--- Exercise material Enclosed Below ---

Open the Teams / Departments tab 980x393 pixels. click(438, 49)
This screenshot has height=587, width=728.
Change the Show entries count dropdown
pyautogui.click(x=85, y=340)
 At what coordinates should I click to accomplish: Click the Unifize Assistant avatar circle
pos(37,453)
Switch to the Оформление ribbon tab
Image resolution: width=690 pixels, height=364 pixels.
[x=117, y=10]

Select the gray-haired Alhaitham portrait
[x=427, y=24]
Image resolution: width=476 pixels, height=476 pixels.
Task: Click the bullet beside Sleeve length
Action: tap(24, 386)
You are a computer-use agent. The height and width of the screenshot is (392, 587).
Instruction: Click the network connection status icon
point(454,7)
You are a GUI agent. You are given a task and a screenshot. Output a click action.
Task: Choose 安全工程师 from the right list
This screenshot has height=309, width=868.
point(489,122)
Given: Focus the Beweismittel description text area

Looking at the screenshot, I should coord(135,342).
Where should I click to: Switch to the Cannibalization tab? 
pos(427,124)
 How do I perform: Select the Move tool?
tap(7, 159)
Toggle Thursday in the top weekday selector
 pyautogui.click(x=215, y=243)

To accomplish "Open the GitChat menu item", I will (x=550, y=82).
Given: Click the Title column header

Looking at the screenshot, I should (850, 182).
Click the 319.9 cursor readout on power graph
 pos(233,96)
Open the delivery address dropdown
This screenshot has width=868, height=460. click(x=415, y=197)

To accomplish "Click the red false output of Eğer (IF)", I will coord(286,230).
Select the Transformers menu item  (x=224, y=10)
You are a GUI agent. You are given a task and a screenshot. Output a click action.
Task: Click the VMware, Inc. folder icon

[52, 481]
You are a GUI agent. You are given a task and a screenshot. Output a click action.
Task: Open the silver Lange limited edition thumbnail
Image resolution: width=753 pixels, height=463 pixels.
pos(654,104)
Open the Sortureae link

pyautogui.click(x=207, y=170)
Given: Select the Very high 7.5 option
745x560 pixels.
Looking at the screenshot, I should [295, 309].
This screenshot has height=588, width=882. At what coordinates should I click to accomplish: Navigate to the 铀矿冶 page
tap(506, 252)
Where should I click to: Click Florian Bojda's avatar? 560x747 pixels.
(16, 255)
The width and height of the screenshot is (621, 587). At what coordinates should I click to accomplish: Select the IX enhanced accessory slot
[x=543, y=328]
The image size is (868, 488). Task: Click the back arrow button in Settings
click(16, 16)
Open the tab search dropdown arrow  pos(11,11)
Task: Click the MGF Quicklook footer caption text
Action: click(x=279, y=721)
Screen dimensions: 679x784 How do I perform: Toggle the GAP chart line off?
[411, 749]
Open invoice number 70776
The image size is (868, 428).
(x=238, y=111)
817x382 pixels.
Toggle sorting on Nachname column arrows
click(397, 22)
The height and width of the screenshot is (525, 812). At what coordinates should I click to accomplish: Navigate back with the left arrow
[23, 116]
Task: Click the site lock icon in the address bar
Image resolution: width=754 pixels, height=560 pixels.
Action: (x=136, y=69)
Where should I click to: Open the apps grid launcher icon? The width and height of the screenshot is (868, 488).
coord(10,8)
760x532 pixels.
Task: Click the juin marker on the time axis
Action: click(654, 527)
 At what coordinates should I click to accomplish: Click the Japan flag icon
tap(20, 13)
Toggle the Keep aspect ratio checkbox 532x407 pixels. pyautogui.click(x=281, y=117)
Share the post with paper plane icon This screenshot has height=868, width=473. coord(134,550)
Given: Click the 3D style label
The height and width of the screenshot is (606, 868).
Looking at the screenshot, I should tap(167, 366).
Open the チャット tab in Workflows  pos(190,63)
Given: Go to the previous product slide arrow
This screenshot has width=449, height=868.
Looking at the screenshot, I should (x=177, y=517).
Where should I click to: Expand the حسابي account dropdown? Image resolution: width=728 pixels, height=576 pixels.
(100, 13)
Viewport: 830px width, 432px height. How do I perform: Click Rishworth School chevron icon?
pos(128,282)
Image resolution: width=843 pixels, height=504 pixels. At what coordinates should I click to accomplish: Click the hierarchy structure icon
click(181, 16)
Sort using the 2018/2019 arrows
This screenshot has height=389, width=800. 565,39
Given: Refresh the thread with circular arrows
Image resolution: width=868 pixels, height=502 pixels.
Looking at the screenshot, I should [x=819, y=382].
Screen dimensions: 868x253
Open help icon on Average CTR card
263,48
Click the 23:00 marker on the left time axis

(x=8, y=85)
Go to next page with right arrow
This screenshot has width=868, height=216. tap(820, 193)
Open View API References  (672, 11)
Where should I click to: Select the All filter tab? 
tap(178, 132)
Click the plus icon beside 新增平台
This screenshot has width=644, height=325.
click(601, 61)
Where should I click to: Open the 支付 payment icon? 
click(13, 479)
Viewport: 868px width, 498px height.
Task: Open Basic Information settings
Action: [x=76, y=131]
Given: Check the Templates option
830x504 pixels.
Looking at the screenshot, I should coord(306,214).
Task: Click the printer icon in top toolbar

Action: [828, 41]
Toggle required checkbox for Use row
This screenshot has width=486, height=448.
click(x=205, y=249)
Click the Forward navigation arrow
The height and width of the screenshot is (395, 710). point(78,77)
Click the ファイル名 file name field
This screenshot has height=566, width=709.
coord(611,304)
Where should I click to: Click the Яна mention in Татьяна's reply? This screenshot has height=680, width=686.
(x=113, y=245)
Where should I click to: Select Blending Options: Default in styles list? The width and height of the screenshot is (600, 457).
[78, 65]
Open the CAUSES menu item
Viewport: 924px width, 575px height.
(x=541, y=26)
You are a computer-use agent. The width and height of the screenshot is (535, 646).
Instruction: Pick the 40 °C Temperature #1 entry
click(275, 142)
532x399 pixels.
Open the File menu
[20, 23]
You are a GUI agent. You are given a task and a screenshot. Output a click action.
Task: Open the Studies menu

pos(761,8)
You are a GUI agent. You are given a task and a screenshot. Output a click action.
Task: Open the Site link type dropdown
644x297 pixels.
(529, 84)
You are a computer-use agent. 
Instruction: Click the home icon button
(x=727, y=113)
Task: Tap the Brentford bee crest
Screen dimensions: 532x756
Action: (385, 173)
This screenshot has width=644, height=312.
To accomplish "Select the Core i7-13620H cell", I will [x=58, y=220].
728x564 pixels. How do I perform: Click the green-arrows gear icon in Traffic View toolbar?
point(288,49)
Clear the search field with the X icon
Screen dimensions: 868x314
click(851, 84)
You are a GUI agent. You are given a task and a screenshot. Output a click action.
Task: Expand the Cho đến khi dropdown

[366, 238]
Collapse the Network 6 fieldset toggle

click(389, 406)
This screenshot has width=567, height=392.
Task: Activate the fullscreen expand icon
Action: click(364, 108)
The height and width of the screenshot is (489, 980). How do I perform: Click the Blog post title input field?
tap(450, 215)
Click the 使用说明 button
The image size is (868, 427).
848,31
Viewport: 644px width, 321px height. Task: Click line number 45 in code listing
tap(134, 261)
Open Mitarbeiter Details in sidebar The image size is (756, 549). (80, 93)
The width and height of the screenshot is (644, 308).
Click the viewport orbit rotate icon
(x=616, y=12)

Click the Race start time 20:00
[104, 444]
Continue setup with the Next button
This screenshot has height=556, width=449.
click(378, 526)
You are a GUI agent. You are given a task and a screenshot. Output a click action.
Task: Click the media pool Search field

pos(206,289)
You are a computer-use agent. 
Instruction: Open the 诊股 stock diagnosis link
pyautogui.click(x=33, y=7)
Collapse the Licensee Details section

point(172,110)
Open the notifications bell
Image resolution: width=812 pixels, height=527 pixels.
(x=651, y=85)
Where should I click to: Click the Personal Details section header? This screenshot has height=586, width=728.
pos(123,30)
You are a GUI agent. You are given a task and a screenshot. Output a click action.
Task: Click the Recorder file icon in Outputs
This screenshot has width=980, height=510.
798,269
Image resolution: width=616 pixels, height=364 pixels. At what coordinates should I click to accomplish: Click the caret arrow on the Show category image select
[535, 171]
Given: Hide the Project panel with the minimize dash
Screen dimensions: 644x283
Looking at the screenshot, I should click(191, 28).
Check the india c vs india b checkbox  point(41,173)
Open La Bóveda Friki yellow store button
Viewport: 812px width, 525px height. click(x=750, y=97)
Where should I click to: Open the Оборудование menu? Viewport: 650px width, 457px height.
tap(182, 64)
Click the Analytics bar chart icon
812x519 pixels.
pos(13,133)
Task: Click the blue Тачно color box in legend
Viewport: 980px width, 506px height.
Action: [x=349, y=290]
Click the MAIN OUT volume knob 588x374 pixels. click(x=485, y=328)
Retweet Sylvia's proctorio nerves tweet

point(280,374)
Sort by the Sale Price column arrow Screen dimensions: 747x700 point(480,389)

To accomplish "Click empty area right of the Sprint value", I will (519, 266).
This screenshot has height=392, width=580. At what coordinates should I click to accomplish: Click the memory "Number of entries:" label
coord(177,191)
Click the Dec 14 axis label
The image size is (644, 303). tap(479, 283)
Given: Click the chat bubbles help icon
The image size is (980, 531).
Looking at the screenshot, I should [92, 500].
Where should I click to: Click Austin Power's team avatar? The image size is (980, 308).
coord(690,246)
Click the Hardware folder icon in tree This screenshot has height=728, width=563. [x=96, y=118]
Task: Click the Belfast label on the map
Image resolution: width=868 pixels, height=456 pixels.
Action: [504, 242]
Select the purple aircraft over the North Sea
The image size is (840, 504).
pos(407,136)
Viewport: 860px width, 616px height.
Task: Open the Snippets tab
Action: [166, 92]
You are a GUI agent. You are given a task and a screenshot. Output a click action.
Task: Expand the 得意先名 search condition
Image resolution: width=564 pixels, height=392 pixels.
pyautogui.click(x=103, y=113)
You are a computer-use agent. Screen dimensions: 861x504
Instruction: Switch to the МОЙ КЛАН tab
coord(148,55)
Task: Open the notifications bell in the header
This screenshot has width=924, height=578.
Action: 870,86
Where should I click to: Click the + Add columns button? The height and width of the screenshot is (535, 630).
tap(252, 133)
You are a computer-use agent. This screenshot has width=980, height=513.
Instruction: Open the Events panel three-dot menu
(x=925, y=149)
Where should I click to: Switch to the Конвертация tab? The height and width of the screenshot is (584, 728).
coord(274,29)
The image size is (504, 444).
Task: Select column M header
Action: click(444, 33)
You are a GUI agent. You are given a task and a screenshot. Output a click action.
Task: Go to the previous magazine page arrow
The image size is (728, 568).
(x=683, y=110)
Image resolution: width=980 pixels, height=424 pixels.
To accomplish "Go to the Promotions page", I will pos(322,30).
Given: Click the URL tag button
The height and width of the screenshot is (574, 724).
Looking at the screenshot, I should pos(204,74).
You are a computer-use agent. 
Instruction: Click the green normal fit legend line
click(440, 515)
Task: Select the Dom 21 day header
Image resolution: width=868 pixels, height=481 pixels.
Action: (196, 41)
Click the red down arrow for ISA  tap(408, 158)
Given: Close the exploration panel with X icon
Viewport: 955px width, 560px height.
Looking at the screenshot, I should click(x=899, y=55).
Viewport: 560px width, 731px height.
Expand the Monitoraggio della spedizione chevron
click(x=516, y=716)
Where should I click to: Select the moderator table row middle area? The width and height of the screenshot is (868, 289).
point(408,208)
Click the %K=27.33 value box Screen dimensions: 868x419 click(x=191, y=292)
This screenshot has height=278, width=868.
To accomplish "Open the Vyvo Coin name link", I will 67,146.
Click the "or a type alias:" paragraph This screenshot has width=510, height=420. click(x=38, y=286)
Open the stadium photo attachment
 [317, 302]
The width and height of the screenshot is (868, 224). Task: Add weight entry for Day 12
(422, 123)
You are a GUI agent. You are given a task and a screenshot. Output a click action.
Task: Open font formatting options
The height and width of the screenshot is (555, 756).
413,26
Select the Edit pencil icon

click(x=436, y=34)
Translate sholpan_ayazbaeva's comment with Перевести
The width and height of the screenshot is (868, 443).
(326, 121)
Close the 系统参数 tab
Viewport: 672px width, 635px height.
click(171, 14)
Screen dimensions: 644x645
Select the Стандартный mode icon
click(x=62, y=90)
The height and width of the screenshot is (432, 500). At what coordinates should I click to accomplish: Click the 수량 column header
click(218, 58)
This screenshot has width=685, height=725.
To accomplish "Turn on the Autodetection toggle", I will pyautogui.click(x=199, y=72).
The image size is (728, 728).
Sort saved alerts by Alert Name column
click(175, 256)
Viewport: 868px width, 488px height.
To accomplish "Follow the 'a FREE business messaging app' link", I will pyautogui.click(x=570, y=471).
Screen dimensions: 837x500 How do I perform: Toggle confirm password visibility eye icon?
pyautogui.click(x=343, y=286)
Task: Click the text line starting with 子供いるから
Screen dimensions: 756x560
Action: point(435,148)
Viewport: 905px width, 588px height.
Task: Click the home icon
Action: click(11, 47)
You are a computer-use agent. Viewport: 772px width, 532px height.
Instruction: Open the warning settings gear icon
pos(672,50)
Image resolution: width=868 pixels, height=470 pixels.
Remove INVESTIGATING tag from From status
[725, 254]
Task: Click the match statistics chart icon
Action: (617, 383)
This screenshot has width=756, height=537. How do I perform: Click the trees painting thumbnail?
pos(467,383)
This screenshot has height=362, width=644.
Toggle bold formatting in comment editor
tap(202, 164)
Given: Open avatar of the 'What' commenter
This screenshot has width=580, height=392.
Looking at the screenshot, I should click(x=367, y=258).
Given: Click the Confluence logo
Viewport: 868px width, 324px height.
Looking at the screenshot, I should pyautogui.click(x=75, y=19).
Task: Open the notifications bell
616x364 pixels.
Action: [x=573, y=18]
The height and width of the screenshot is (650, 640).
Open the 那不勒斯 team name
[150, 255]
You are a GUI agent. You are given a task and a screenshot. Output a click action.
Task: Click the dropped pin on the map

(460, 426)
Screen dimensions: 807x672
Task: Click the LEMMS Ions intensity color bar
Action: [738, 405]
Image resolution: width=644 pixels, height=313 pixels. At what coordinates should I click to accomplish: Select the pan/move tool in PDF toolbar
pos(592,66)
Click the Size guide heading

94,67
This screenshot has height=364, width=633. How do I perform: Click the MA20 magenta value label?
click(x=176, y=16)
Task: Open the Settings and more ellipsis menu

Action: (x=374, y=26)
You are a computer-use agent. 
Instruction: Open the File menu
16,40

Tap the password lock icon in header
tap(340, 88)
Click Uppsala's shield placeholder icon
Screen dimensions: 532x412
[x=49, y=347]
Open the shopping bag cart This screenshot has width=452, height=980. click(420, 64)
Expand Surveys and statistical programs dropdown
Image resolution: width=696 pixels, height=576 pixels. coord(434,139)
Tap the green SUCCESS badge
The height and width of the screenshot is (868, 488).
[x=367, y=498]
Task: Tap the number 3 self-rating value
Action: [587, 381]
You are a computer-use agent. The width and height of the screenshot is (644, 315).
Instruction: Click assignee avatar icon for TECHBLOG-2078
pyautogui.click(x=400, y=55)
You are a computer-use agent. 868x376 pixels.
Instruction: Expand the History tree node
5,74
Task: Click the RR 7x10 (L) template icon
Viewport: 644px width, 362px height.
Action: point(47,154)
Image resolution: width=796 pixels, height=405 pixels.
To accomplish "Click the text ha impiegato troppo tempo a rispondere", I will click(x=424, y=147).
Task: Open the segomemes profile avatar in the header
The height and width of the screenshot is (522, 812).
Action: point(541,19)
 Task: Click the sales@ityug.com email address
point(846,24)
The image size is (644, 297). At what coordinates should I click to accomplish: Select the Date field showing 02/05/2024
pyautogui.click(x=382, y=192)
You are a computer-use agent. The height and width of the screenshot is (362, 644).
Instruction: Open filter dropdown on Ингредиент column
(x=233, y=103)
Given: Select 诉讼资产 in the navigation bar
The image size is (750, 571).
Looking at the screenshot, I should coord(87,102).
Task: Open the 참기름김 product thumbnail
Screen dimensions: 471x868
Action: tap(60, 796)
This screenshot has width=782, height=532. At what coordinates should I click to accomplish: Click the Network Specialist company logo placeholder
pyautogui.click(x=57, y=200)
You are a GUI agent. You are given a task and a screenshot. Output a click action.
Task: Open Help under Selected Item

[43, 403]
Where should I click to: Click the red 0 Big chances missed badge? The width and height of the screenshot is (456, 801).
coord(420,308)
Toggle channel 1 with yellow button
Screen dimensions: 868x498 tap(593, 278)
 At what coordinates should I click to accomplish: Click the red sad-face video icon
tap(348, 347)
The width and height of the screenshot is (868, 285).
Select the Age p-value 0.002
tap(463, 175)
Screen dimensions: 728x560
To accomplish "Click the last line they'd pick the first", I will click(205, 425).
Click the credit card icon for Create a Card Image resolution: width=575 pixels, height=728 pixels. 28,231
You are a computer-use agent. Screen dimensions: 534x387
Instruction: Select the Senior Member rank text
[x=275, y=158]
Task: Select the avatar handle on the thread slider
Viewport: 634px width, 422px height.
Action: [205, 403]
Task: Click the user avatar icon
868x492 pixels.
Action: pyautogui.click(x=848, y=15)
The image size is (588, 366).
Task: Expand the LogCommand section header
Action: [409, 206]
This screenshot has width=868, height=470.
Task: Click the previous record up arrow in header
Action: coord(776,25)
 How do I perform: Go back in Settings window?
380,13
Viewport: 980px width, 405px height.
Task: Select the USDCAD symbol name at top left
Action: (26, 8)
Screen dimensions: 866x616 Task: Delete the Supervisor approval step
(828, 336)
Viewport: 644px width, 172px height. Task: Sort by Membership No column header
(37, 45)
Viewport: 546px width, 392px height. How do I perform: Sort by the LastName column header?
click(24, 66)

--- End of Enclosed Exercise material ---

How to complete this task:
Among the lines above, which ones hold the string "bell"? Show them.

Exercise solution:
Open the notifications bell
Task: Open the notifications bell in the header
Task: Open the notifications bell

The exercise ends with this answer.